Gelin 21. Yüzyılın ticaret şekli olarak ifade edilen, her markası satışa çıktığı andan beri dikkat çeken ve en popüler ürünlerini neredeyse ezbere bildiğimiz bu markalara bir göz atalım;

AMWAY

Geçmişi en eskilere dayanan, temizlik, sağlıklı beslenme ve kozmetik ürünleriyle çıkış yapıp daha sonra ürün gamını oldukça genişleten bir Amerikan markasıdır. Genellikle ürün kalitesi olarak belleklere kazınmıştır. Ancak piyasada agresif bir satış stratejisi yürütmediği halde oldukça yaygınlaşmayı başarmıştır. Konsantre ürünlerle tanışmamızın başlangıcıdır.

AVON

Kurucusu David H. Mc Connel’ın Avon’dan önce, kitap satarken, kitap yanında hediye olarak verdiği kozmetiklerin kitaplardan fazla ilgi çektiğini görmesi sonucu kurduğu şirkettir.
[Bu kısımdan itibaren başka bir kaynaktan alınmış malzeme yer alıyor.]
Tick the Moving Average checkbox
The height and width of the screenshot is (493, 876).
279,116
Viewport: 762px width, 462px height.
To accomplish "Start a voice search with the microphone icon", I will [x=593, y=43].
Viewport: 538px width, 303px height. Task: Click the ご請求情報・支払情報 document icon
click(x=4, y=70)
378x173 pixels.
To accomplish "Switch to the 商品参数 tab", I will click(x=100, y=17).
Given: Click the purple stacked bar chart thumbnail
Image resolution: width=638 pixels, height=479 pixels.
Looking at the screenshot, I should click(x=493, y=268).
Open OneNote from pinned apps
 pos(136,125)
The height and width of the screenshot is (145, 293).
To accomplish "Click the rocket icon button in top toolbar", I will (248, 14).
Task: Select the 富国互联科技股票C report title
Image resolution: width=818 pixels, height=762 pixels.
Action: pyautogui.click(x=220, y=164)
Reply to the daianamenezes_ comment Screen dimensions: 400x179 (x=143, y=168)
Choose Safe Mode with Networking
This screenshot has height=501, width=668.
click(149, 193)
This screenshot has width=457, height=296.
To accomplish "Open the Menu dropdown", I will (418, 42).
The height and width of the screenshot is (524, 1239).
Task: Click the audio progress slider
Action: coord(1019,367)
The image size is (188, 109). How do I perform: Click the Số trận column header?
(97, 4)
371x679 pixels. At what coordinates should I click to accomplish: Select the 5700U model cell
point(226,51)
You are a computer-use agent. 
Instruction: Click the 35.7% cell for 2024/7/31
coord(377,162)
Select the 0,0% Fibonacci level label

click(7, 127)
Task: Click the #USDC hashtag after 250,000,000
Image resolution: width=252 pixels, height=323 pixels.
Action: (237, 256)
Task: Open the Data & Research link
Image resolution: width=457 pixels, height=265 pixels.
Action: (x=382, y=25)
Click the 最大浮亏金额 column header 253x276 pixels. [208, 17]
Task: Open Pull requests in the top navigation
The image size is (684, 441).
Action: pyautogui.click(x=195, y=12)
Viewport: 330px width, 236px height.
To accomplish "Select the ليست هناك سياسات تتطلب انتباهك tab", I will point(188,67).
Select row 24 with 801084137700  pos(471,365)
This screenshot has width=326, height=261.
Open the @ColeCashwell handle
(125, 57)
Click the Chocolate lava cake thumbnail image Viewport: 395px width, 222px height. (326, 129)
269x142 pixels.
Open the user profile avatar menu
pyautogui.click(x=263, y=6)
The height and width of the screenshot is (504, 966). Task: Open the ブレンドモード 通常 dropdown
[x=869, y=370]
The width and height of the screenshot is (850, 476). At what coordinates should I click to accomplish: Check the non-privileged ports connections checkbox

Dünyanın bir numarası olmayı başarmıştır. “Çünkü biz buna değeriz” sloganıyla gittikçe artan bir kadın kitlesiyle yoluna devam etmiştir.

ORIFLAME

Gücünü İsviçre’nin doğasından ve biliminden alan güzellik ürünleri olarak çıkış noktasını yakalayan markadır. Oriflame, özünde ürün ve fiyat olarak başabaş bir rekabet sürdürse de maalesef pazar payı olarak Avon’un yakın takipçisi olarak kalmış bir marka. Bunda Avon’un ünlü yüzlere ve TV reklamlarına merakının etkisi de büyük elbette.

TUPPERWARE

Çok pratik eklentilerle müşterinin bağlılığını hep ateşli tutan ve mutfak için tasarladıkları plastik ürünleri maliyetlerinin epeyce üzerinde satan Amerikan markasıdır. Tam, “her şeyden aldım daha da istemem” dediğimiz anda gözlerimizi kamaştıran yeni bir parçayla katalog önümüzde beliriverir. Evlerimizde bir dolu para döktüğümüz halde mutfakta çoğu henüz sahneye çıkamamış birçok ürünü bulunsa da yine alırız, yine alırız…

LR

Ağ Pazarlama sahnesinin yeni başrolüdür. “Bir acil durum sprayi var inanılmaz” cümlesiyle piyasada nam salan, ürünlerinin ana içeriği aloe vera olan ve son bir senede pazar payını hissedilir şekilde arttıran Alman markasıdır. İlk dinleyişimizde epeyce temkinli ve mesafeli yaklaşmıştık. Şimdi ise pek çok ürününe bağımlı çok sayıda tüketicisi bulunmaktadır.

HERBALIFE

1980’de ABD’de kurulan firma dünyanın en büyük ağ şirketlerinden biridir. Bulunduğu ülkelerde insanların yaşam kalitesini yükseltmeye yardımcı ürünleri yoğun ilgi çekmeyi başarmıştır.

KYANI

Vahşi Alaska Yaban Mersini’ni ürünlerinin en primer maddesi olarak belirleyen Kyani, söz konusu meyvenin besleyiciliği ve içeriğinin zenginliğini de Kyani kültürünün ve azminin simgesi olarak seçmiştir. Güçlü gıda takviyelerinden oluşan ürün yelpazesi ile adını sıklıkla duymaya başladık bu markanın. Kısa zamanda pek çok ismi distribütörleri arasına katmayı da başarmıştır.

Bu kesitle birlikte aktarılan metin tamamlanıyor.